Load on demand — **do NOT load all at once**:

| File | Load when |
|------|-----------|
| [references/workflow-script.md](references/workflow-script.md) | Steps 1-4 (topic → script) |
| [references/workflow-production.md](references/workflow-production.md) | Steps 5-11 (media → TTS → Remotion → render → BGM) |
| [references/workflow-publish.md](references/workflow-publish.md) | Steps 12-15 (subtitles, publish, cleanup, shorts) |
| [references/design-guide.md](references/design-guide.md) | **MUST load before Step 9** — visual minimums, typography, animation safety |
| [references/design-learning.md](references/design-learning.md) | User provides a reference video/image, or manages style profiles |
| [references/azure-tts-pitfalls.md](references/azure-tts-pitfalls.md) | Choosing Azure voice/style, debugging hoarse/glitchy audio |
| [references/troubleshooting.md](references/troubleshooting.md) | On error, or user asks about preferences/BGM |
| [templates/presets/kinetic-typography/](templates/presets/kinetic-typography/) | Bold type-driven preset (opinion / argument / declaration videos) |
| [examples/](examples/) | Reference for composition structure and `timing.json` format |

### Script suite dispatcher

All scripts under `${SKILL_DIR}/scripts/` are reachable through one hierarchical entry point:

```bash
python3 ${SKILL_DIR}/scripts/cli.py --help                  # list resources
python3 ${SKILL_DIR}/scripts/cli.py <resource> --help       # list actions
python3 ${SKILL_DIR}/scripts/cli.py <resource> <action> --help    # forwards to underlying script
python3 ${SKILL_DIR}/scripts/cli.py schema [<method>]       # JSON parameter schema
```

Routes: `tts run|validate`, `verify`, `audit beats`, `shorts gen`, `design list|show|delete|add`, `prereqs`, `prefs get|migrate|backend|bgm-path`, `schema [<method>]`. Direct script invocation (`python3 scripts/<name>.py ...`) keeps working — the dispatcher is additive.

---

## User Preferences

Skill auto-learns and applies preferences. Full commands and learning details: [references/troubleshooting.md](references/troubleshooting.md).

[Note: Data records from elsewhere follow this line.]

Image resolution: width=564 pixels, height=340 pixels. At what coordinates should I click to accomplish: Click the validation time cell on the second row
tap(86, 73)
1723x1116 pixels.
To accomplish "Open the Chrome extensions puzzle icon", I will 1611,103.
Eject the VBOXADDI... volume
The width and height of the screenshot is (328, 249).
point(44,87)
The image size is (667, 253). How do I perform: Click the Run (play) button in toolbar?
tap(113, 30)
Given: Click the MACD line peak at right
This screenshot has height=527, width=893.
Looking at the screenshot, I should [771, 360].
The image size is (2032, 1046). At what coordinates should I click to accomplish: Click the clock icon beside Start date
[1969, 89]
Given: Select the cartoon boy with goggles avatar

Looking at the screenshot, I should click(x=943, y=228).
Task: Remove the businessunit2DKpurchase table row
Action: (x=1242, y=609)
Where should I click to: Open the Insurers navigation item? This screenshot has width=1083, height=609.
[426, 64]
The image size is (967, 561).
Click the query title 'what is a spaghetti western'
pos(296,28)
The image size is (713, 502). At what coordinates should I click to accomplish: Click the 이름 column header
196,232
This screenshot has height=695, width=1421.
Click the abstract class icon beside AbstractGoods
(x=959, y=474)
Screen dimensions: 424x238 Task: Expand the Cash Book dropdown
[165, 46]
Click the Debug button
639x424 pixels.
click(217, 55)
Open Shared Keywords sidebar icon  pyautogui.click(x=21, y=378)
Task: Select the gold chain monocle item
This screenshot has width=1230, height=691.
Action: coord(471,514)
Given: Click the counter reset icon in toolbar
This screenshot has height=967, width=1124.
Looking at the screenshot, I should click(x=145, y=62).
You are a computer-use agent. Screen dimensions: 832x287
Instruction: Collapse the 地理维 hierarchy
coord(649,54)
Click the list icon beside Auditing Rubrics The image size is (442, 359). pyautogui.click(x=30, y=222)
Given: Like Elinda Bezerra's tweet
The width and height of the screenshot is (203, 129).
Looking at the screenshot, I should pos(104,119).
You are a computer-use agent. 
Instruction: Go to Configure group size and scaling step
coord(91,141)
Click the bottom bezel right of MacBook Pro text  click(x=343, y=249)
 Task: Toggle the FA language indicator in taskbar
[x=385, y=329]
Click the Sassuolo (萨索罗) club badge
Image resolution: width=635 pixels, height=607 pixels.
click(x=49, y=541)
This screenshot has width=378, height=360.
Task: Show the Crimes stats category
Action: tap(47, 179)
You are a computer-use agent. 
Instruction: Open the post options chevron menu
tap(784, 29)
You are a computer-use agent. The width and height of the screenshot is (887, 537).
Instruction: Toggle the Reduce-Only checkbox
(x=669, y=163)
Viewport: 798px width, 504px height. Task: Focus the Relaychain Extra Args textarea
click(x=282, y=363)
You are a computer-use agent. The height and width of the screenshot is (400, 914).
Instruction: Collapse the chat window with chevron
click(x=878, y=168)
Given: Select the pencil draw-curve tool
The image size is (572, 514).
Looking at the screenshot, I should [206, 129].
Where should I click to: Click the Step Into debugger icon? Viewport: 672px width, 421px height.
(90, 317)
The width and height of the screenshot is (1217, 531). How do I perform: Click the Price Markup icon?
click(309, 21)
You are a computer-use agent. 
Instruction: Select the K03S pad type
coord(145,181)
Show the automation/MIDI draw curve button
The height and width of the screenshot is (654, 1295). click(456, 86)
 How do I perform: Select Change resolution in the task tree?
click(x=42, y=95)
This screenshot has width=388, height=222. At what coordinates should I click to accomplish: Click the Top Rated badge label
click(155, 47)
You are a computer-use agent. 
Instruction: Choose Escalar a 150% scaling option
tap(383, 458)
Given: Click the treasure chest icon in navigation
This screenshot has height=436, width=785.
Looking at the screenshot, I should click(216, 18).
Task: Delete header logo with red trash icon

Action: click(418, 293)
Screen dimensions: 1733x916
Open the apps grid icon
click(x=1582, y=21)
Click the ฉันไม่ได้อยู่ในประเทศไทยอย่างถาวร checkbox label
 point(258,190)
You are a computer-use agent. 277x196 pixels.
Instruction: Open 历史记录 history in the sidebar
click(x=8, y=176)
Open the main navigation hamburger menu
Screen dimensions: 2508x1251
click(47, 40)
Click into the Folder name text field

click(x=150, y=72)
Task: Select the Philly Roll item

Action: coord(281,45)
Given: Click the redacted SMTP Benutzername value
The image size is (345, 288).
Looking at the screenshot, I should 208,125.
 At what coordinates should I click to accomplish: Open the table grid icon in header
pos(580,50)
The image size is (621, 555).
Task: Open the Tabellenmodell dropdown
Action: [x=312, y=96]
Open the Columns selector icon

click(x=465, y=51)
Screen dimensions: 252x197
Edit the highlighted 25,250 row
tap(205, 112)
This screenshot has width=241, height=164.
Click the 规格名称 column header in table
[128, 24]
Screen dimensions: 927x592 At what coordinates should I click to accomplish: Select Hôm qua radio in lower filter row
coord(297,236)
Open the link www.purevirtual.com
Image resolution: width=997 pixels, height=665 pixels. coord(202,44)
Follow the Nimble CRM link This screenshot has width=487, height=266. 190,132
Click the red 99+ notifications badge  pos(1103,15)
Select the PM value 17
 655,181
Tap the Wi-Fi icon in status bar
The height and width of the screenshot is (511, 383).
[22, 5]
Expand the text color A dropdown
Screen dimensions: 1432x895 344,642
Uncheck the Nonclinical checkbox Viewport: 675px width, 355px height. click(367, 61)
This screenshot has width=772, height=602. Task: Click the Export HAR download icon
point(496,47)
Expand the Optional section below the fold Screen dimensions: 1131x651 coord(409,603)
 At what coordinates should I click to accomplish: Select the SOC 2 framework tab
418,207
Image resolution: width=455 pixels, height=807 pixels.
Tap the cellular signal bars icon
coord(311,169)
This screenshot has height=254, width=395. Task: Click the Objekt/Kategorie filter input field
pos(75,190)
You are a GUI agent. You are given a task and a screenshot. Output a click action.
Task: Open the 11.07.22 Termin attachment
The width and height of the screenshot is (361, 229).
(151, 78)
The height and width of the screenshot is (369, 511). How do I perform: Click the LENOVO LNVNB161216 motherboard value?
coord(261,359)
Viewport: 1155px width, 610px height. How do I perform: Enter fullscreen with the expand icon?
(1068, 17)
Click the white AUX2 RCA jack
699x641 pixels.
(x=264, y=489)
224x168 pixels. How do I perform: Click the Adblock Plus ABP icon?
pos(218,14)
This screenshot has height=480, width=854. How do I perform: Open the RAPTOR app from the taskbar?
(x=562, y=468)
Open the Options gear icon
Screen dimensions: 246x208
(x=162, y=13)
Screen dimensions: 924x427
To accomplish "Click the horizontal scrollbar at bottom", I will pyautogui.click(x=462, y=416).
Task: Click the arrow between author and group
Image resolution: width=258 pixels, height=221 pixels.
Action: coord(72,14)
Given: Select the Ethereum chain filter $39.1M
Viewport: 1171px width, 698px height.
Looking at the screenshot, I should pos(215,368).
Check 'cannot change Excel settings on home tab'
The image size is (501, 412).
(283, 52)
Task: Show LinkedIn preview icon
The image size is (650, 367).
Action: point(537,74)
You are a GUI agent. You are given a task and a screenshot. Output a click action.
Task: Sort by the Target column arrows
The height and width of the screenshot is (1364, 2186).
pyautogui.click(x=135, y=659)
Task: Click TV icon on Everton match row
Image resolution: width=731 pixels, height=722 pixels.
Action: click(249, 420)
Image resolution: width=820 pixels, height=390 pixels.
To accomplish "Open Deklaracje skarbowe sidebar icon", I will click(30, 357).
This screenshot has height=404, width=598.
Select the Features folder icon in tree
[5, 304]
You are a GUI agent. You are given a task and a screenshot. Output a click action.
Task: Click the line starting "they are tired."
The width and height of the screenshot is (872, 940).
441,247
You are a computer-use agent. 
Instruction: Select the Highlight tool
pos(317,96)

- **Storage**: `user_prefs.json` (auto-created from `user_prefs.template.json`, schema in `prefs_schema.json`).
- **Priority**: `Root.tsx defaults < global < topic_patterns[type] < current instructions`.
- **User commands**: "show preferences" · "reset preferences" · "save as X default".

---

## Troubleshooting

See [references/troubleshooting.md](references/troubleshooting.md) on errors, BGM options, preference learning, design-learning issues.